Despite the fact that our data was collected in a single centre, it might have implications. The risk of aspiration during general anaesthesia for obstetric procedures managed without tracheal intubation in our study population was not higher than that reported in the literature. In the majority of our patients, airway management was safely performed with supraglottic airway devices. Especially when it comes to a "cannot intubate" situation, one should be aware that in our work many cases could be treated with a supraglottic airway without complications. Therefore, our data might support the concept that intubation should not be forced, especially in pregnant women, even if the physiological changes of pregnancy are already present. In our opinion, the gestational age should be rated to a smaller amount in deciding whether RSI induction is indicated. Rather, clinical assessments and anaesthetist’s experience level should be given greater consideration. The necessity of endotracheal intubation to secure the airway in pregnant women [14, 32, 33] and the procedure of RSI [32, 34] has been questioned by different authors.

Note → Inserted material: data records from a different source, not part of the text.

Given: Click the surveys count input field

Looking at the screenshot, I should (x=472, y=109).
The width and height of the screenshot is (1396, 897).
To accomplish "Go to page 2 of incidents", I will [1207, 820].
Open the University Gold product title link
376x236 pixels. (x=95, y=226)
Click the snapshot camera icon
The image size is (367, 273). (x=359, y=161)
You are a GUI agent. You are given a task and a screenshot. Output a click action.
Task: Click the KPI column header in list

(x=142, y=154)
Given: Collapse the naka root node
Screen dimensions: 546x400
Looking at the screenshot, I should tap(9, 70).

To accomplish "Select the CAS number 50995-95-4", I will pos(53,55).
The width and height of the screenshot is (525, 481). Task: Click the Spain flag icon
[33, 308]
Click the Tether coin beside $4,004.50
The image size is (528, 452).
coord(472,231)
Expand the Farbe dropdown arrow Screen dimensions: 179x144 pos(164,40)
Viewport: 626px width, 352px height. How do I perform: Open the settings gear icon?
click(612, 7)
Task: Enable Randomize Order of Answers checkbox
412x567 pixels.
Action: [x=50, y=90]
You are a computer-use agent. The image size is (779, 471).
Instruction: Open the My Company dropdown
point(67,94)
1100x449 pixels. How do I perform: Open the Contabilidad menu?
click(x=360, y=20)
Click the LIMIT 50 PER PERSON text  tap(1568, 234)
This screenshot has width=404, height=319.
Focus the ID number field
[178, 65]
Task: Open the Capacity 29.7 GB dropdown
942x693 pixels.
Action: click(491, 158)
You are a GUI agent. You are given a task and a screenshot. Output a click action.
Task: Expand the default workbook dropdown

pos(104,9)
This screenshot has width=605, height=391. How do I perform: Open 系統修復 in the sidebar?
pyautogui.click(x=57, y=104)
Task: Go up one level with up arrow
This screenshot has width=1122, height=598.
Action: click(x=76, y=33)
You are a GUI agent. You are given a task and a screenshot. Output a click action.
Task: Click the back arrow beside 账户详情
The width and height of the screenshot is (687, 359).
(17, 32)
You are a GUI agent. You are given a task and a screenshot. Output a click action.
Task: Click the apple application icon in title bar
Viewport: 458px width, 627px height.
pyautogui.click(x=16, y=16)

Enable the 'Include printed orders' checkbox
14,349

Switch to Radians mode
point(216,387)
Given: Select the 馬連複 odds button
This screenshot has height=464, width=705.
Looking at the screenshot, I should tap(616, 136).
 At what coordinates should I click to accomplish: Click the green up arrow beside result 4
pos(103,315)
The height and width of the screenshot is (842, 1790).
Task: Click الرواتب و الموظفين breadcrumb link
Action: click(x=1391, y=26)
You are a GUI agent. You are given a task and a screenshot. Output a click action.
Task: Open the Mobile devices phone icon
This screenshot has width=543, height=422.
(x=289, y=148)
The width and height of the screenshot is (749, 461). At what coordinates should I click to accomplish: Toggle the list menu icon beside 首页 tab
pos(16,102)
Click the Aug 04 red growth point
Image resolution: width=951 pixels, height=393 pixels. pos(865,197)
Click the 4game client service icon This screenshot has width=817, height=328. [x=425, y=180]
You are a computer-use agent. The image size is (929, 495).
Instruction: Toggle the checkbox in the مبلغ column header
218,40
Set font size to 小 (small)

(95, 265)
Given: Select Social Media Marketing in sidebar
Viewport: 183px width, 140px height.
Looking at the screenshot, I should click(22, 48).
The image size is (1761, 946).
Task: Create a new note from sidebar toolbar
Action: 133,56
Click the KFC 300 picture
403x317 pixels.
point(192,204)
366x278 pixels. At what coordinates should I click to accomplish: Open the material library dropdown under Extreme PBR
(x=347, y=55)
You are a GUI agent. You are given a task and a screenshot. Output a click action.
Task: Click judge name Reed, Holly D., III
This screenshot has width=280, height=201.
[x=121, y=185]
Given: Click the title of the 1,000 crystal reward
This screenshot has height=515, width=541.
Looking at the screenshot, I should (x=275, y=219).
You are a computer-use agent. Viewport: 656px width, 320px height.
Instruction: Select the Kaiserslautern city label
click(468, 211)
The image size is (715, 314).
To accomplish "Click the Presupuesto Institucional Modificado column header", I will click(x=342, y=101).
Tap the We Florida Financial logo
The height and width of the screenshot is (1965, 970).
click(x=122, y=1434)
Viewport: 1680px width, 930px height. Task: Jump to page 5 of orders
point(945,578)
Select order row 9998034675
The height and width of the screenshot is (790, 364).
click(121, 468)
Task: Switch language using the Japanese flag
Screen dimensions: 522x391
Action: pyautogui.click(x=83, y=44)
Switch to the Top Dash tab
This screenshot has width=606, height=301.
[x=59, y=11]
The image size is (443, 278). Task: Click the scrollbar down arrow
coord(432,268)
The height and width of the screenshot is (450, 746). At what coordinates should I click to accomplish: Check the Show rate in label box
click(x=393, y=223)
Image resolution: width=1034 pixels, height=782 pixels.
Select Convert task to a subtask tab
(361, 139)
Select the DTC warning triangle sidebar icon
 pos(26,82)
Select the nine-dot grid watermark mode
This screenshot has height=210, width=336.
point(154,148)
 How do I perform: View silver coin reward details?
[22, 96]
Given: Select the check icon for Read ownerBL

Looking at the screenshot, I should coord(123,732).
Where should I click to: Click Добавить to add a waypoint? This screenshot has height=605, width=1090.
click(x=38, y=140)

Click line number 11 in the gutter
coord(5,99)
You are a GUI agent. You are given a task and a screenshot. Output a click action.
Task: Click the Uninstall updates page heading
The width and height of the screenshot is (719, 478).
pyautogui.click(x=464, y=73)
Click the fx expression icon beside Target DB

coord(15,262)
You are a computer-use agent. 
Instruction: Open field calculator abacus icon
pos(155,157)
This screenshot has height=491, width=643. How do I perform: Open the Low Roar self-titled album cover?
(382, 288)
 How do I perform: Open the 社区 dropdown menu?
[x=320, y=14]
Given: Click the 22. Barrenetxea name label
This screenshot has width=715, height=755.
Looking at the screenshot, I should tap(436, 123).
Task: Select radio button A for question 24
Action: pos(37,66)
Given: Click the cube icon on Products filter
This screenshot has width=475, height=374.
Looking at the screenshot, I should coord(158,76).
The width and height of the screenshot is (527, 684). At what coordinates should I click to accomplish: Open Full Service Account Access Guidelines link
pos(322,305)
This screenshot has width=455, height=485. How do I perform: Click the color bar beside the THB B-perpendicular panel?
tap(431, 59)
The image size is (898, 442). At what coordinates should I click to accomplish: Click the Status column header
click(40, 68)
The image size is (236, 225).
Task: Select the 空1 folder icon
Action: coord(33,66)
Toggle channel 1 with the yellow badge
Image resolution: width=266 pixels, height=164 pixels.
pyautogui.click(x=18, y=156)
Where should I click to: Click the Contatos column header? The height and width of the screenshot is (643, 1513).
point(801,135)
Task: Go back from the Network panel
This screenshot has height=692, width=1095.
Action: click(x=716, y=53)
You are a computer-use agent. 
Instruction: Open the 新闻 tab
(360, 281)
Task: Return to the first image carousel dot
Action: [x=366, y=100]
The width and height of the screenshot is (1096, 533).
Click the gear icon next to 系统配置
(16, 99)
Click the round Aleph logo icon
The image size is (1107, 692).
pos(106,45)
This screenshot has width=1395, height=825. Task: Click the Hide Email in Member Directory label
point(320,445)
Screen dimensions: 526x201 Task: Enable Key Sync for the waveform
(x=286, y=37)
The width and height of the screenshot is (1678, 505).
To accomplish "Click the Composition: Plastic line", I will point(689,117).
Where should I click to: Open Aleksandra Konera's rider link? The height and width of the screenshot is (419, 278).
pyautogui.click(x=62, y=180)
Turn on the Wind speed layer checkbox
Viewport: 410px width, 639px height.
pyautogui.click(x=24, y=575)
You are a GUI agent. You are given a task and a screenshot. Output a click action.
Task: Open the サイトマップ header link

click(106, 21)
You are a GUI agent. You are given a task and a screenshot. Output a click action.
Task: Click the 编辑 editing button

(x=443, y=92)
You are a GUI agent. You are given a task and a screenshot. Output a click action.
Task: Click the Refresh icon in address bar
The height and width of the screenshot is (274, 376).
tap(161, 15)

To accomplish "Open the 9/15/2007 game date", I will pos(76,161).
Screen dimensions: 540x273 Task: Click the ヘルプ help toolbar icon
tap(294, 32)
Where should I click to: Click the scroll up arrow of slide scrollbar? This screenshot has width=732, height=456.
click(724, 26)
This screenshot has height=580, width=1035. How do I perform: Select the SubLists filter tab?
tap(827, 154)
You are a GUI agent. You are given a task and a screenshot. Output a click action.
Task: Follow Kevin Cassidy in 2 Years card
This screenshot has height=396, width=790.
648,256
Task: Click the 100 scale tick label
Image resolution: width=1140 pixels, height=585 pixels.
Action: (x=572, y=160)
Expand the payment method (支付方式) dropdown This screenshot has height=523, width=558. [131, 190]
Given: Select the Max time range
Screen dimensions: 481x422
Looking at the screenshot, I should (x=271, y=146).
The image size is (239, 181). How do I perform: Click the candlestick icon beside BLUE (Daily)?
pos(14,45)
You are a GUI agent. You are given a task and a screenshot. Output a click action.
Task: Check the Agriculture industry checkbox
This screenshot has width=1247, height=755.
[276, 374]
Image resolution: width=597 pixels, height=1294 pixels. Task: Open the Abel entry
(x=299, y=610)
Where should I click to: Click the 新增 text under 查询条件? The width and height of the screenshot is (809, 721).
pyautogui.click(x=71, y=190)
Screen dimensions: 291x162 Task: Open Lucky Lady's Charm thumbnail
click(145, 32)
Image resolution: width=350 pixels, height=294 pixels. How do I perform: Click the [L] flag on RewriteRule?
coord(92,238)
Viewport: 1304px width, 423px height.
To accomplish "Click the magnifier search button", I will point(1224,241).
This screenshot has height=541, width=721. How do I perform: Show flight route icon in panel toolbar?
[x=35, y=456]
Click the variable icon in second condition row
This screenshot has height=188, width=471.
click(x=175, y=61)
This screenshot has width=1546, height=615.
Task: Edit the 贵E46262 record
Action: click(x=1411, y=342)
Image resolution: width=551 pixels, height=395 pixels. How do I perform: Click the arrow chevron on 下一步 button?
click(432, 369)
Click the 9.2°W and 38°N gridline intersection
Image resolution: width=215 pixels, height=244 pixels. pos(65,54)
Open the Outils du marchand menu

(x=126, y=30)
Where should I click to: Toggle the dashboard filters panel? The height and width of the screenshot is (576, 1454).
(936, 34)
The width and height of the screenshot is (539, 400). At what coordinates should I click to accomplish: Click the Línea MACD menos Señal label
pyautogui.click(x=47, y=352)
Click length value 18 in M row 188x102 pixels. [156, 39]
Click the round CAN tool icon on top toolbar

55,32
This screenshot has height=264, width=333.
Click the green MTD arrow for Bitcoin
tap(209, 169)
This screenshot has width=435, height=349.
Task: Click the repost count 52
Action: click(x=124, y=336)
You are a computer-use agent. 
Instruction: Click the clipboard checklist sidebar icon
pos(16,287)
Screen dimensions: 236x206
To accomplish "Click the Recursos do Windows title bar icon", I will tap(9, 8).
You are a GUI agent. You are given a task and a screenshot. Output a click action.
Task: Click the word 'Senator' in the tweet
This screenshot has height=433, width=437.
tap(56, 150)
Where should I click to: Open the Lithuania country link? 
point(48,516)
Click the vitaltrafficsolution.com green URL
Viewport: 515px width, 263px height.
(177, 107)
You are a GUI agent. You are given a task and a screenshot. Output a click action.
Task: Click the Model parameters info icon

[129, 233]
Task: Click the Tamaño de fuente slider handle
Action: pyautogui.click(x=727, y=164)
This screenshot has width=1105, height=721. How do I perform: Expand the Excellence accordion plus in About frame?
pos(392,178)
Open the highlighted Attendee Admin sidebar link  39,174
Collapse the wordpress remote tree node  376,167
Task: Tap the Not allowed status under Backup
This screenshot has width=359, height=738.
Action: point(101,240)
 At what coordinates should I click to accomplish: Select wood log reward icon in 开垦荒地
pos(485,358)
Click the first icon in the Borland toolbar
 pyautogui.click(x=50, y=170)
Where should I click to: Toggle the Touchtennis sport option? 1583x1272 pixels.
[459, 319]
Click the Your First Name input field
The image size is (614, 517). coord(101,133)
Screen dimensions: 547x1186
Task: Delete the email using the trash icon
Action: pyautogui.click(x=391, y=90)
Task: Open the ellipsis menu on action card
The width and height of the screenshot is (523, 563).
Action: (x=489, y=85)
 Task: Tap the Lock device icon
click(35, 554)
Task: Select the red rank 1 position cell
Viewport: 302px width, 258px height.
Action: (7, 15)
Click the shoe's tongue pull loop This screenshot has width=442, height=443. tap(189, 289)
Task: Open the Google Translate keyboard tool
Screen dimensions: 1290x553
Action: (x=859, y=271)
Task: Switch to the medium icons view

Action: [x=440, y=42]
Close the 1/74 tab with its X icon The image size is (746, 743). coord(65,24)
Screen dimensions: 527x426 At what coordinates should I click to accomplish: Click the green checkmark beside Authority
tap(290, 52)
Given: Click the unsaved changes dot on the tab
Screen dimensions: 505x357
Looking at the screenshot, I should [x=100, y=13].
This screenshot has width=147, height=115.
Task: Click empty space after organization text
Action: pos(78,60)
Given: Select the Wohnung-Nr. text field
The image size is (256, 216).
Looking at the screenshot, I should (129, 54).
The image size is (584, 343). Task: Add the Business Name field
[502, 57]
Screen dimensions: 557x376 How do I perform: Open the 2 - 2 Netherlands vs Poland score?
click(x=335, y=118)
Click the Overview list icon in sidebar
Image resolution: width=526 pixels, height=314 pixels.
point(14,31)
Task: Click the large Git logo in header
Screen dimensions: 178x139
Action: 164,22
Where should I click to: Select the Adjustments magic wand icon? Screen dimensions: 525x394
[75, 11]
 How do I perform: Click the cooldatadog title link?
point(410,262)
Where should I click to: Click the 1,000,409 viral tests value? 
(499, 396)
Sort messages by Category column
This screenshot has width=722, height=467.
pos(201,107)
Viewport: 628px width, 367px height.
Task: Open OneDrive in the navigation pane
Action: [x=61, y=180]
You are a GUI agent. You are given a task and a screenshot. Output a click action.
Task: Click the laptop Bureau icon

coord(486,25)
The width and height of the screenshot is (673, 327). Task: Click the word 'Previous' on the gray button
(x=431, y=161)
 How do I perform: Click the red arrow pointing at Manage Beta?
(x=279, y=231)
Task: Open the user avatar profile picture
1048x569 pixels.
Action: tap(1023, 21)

Our study has several limitations. First, as it is a retrospective analysis our results are prone to misclassification bias. Data was manually extracted from the anaesthesia database with the greatest possible diligence, but definitions and procedures were not standardised a priori.

Second, since this was a single-centre study, caution is advised when extrapolating our findings to other centres. Third, the sample size was relatively small compared to reports, [16, 19,20,21] which may increase the risk of selection bias. Since the incidence of pulmonary aspiration is lower than 1:2000, [17, 21, 35] we cannot completely rule out that absence of this adverse event is attributable to chance. However, this limitation could be overcome through the use of national databases or by collaborating in a multicentre setting to retrospectively examine aspiration complications.